In the records below, find the line containing "Task: Open the EUR currency dropdown" and print it and every line after it exactly, through the end. Skip pictures.

*Stored items from a collection*.

-*-*-

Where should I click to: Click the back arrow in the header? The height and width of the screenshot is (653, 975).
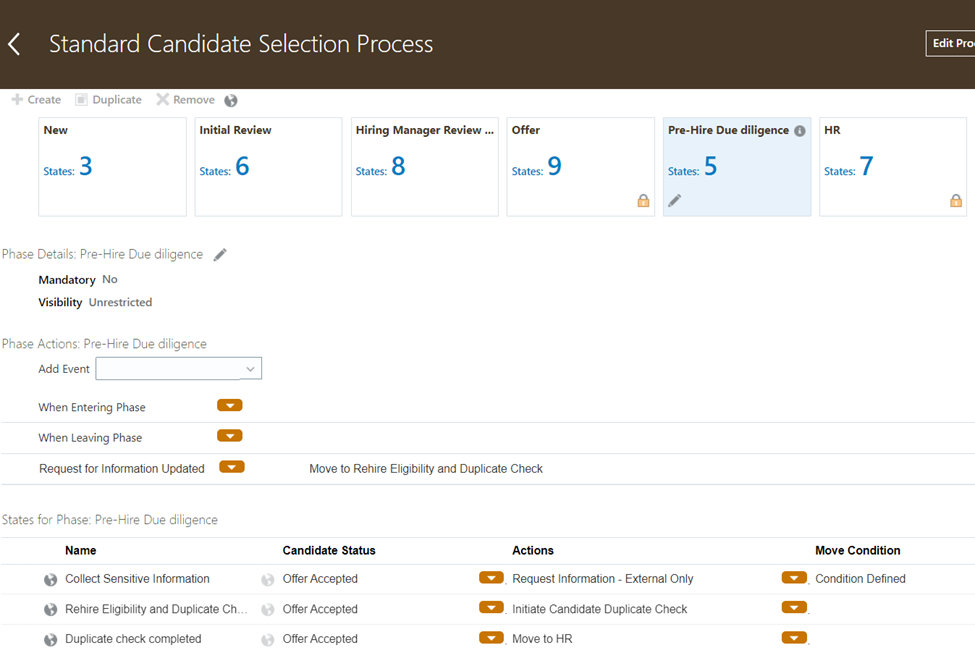[x=15, y=43]
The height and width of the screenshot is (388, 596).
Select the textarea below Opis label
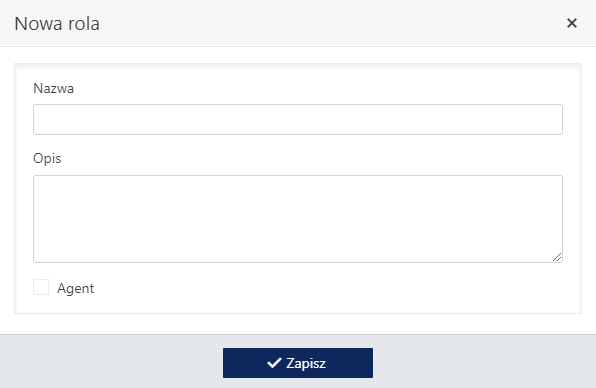[298, 219]
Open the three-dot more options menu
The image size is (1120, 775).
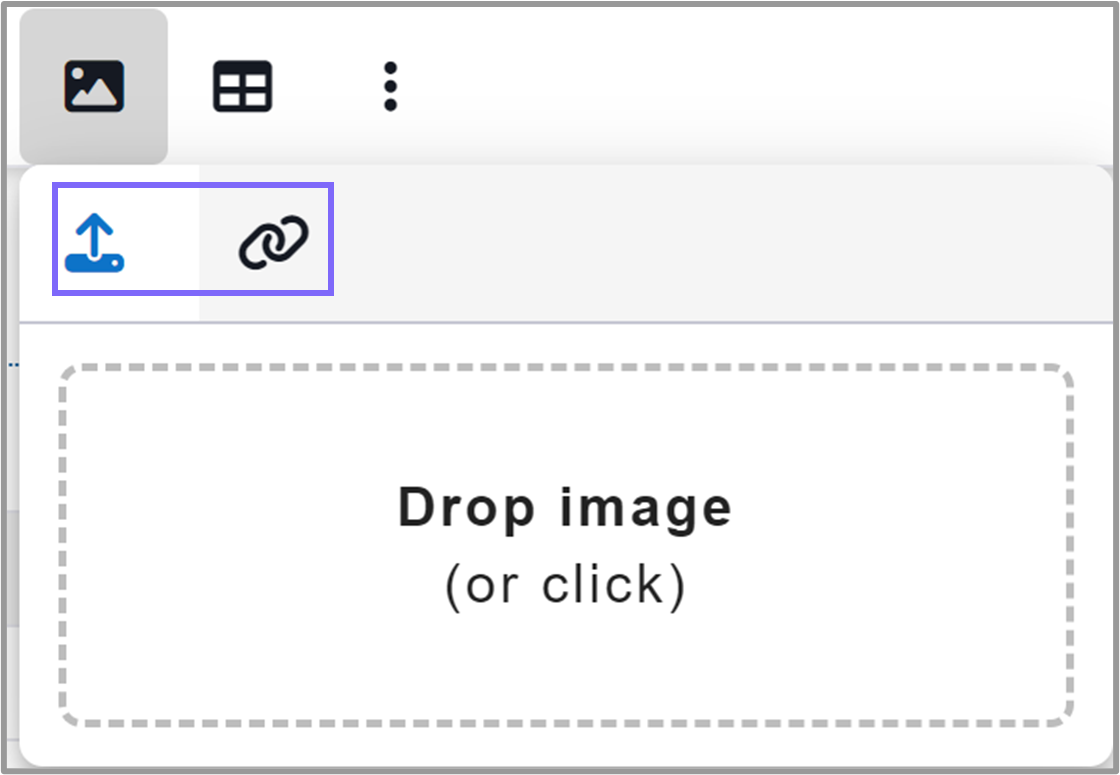(390, 87)
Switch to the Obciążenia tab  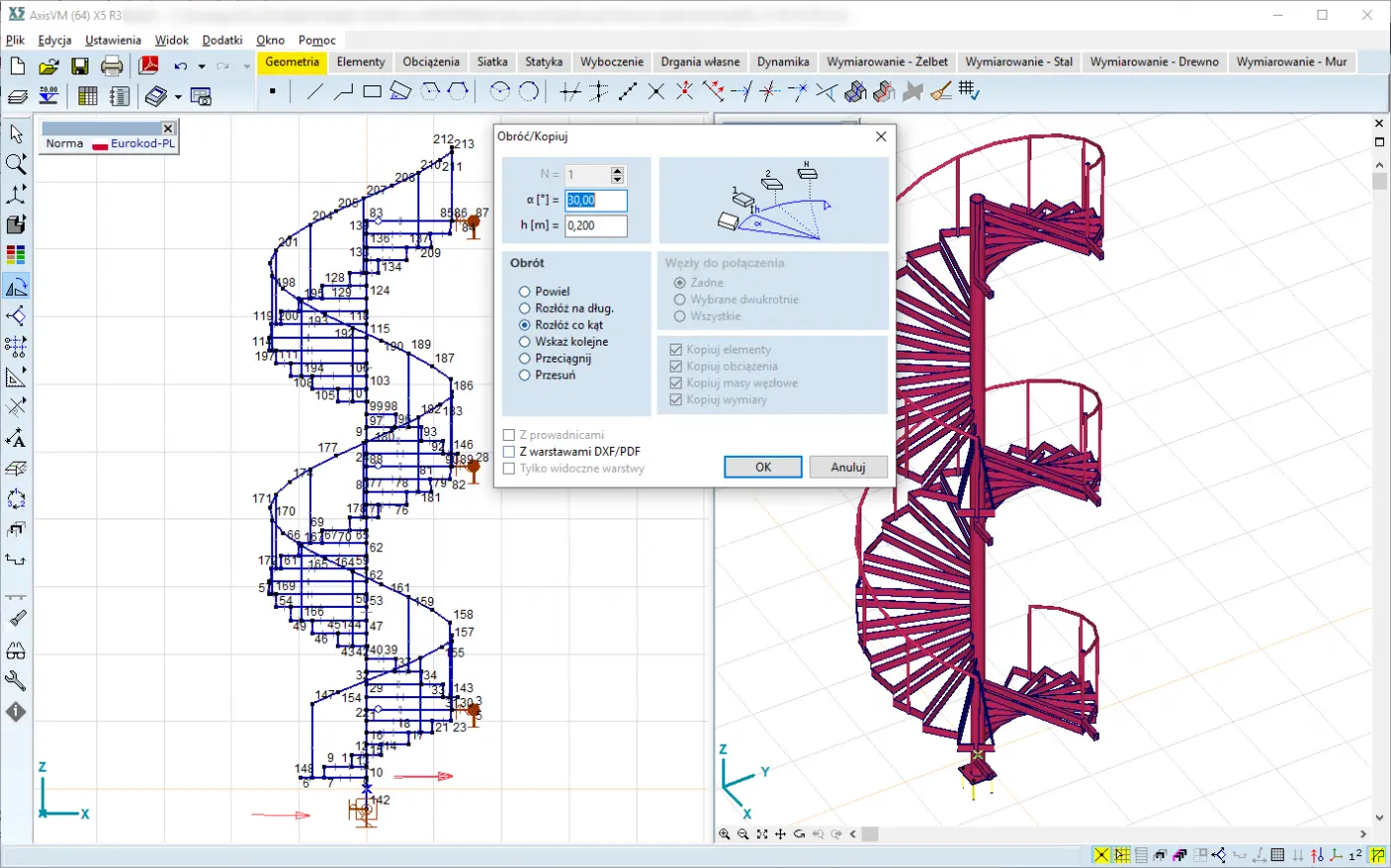pyautogui.click(x=430, y=62)
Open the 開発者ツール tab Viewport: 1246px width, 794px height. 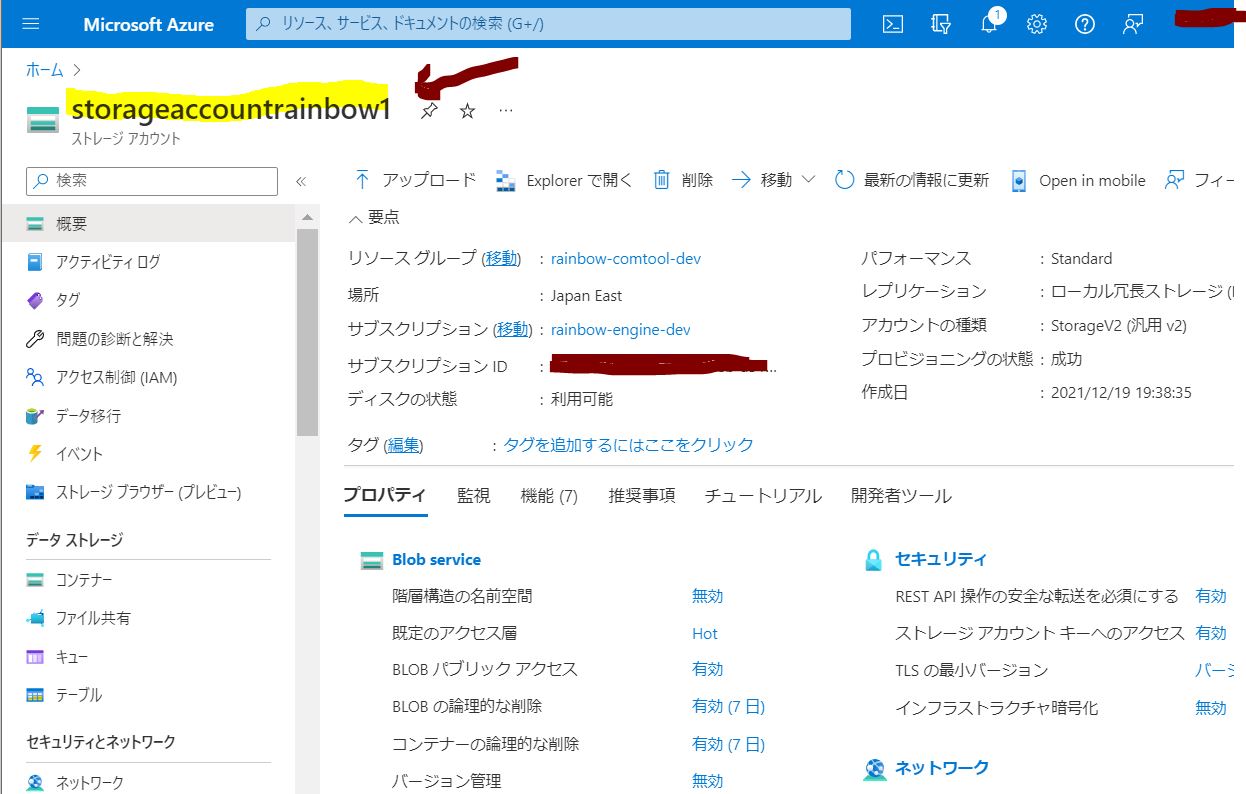click(x=900, y=496)
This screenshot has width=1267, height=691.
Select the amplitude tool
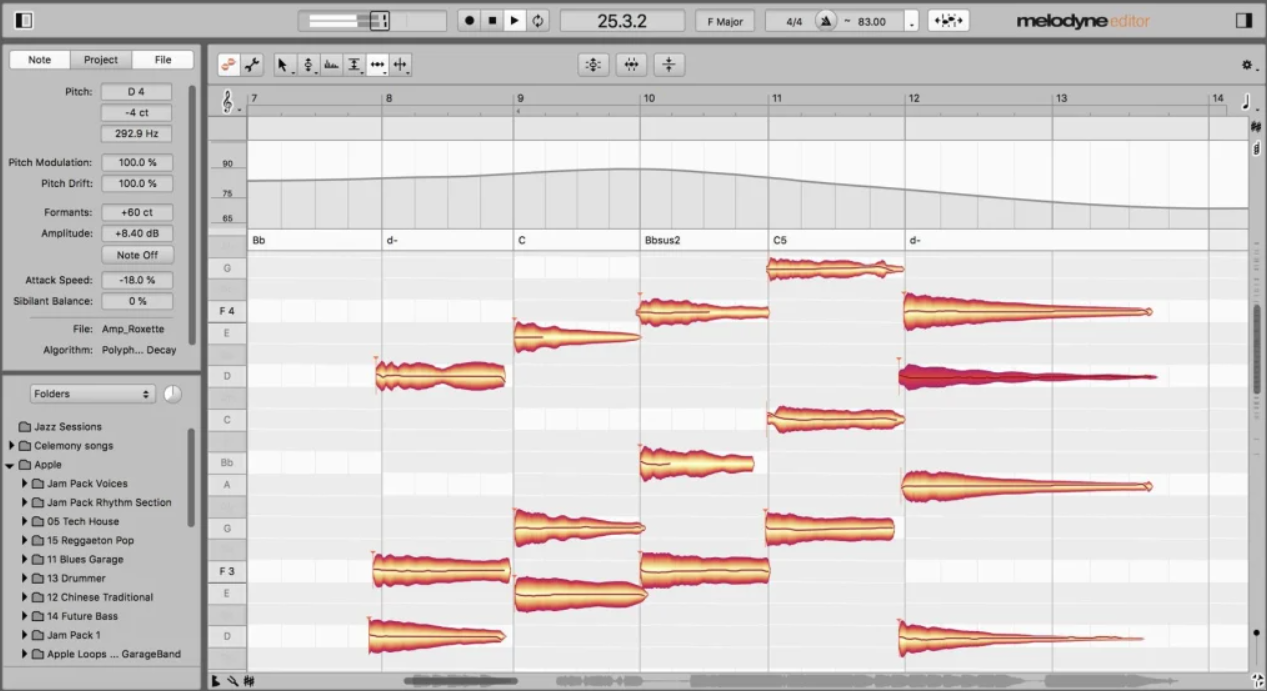pyautogui.click(x=354, y=65)
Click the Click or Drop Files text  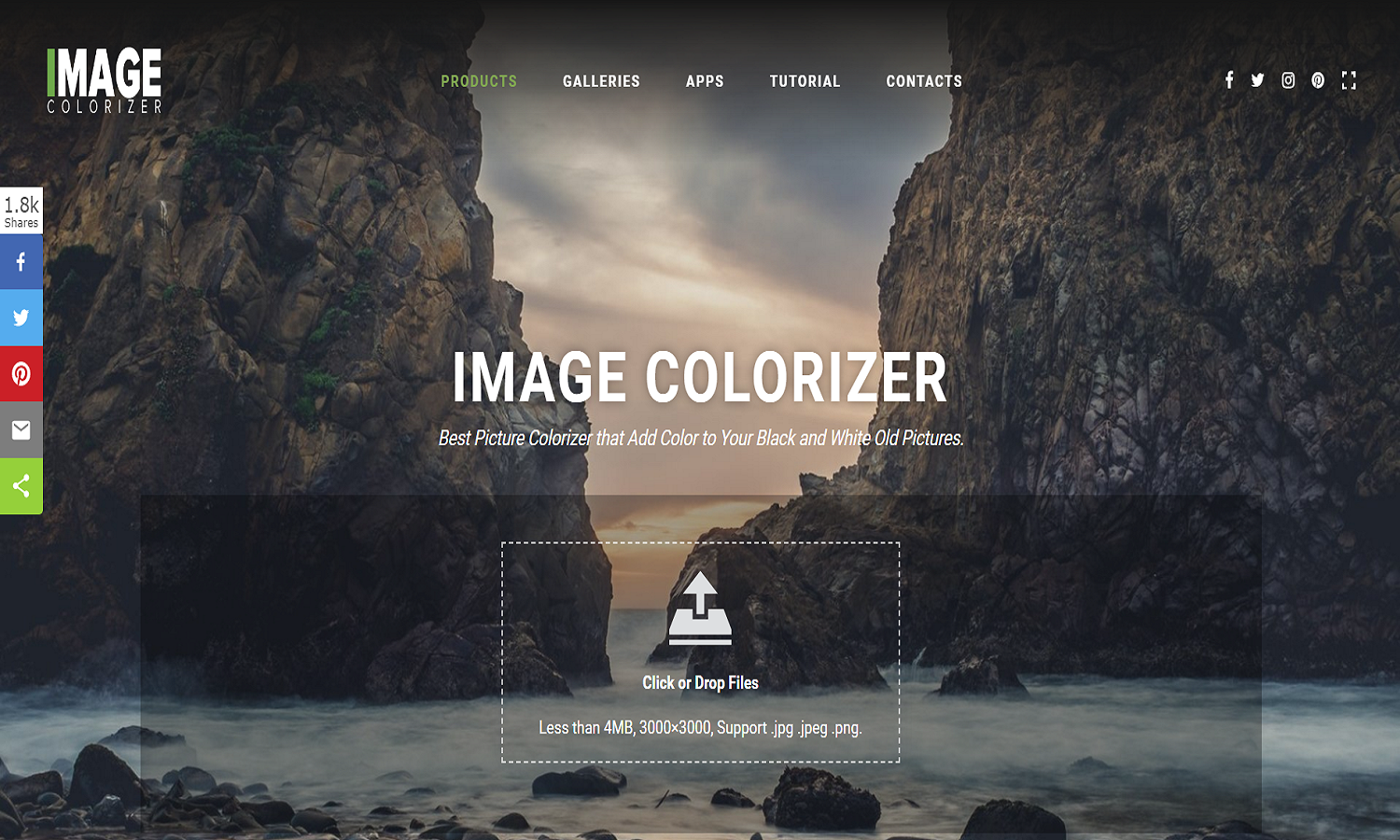(700, 682)
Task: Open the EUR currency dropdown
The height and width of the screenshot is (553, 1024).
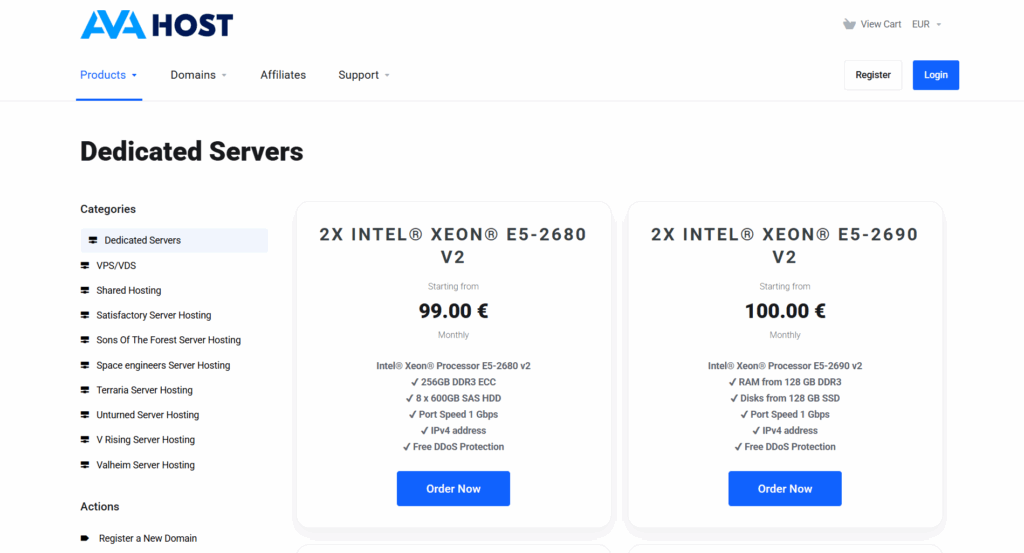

-*-*-

*Completed task*.
Task: Open the EUR currency dropdown
The height and width of the screenshot is (553, 1024).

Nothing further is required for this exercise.